Drop the images. Copy every line below character for character.
───── ENTRIES PROVIDED ─────
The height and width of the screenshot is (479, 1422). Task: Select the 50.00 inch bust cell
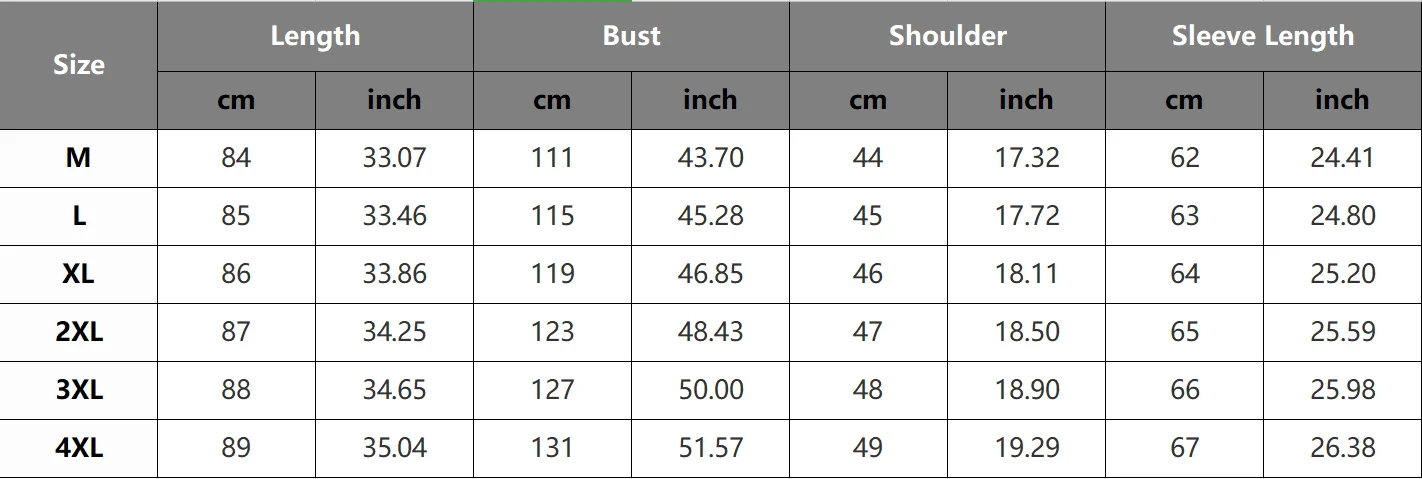[x=710, y=390]
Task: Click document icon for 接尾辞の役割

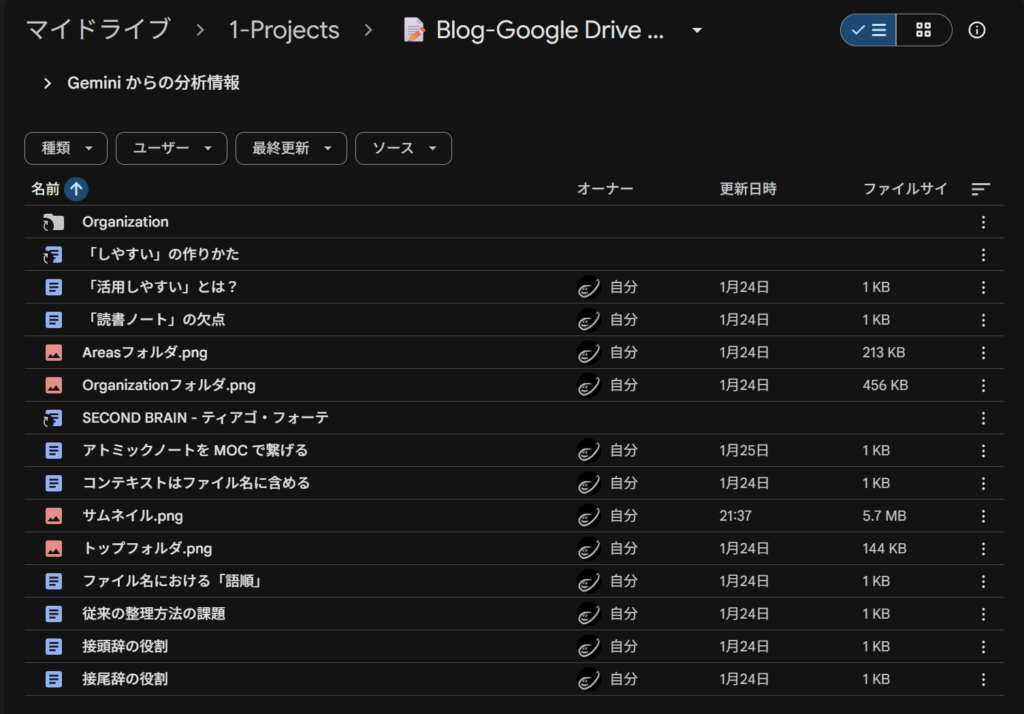Action: 53,679
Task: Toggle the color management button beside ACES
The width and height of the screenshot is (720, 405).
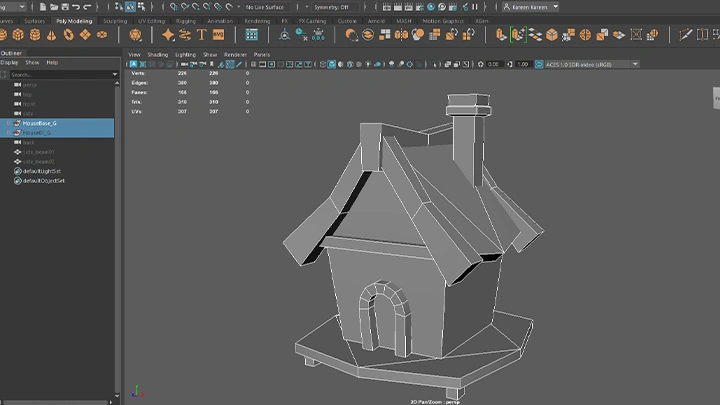Action: (x=537, y=64)
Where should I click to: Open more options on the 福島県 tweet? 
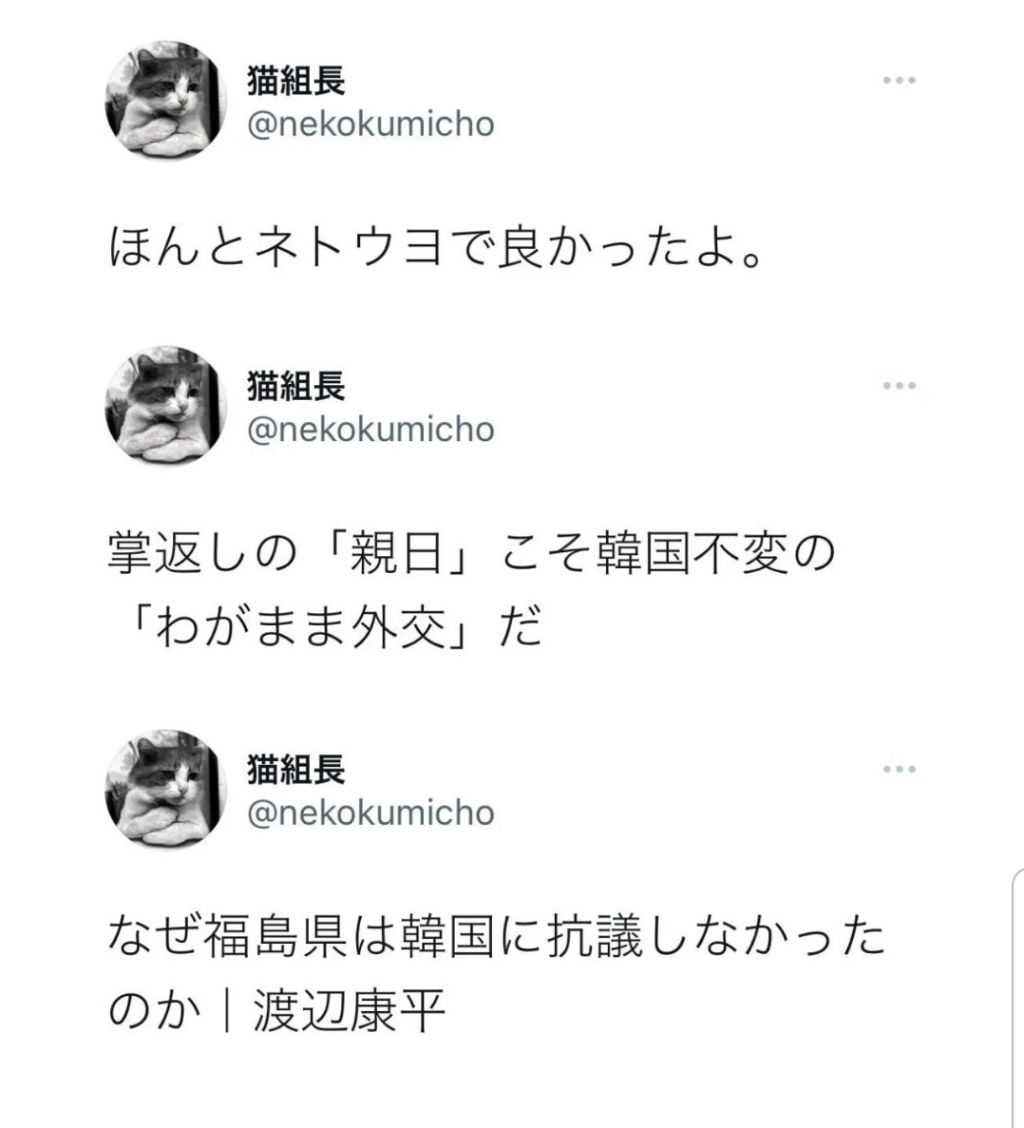[x=899, y=769]
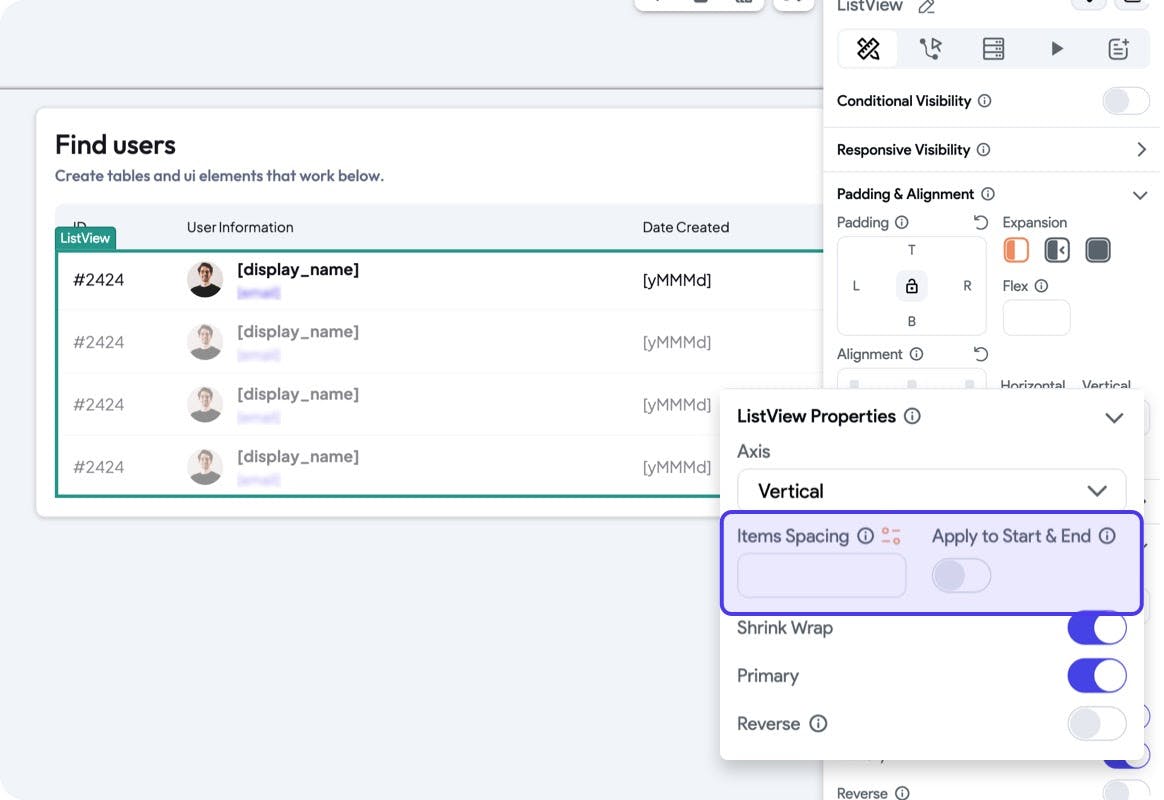Open the Backend Query tab icon
Screen dimensions: 1164x800
pyautogui.click(x=993, y=48)
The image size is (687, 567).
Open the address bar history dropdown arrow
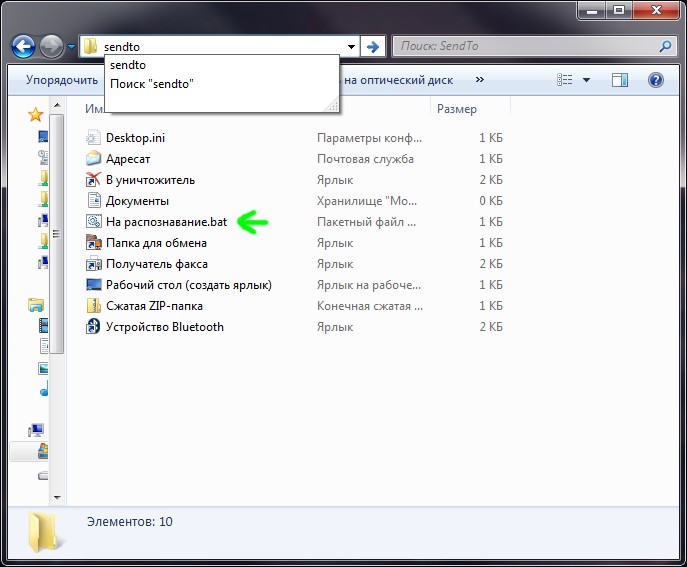point(351,47)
─────
▶ **PROBLEM SOLUTION**
The height and width of the screenshot is (479, 1422). Task: Select the 50.00 inch bust cell
[x=710, y=390]
Task: Click document icon for 接尾辞の役割

Action: 53,679
Task: Toggle the color management button beside ACES
The width and height of the screenshot is (720, 405).
Action: (x=537, y=64)
Where should I click to: Open more options on the 福島県 tweet? 
[x=899, y=769]
Open the Backend Query tab icon
Screen dimensions: 1164x800
pyautogui.click(x=993, y=48)
The image size is (687, 567).
Open the address bar history dropdown arrow
point(351,47)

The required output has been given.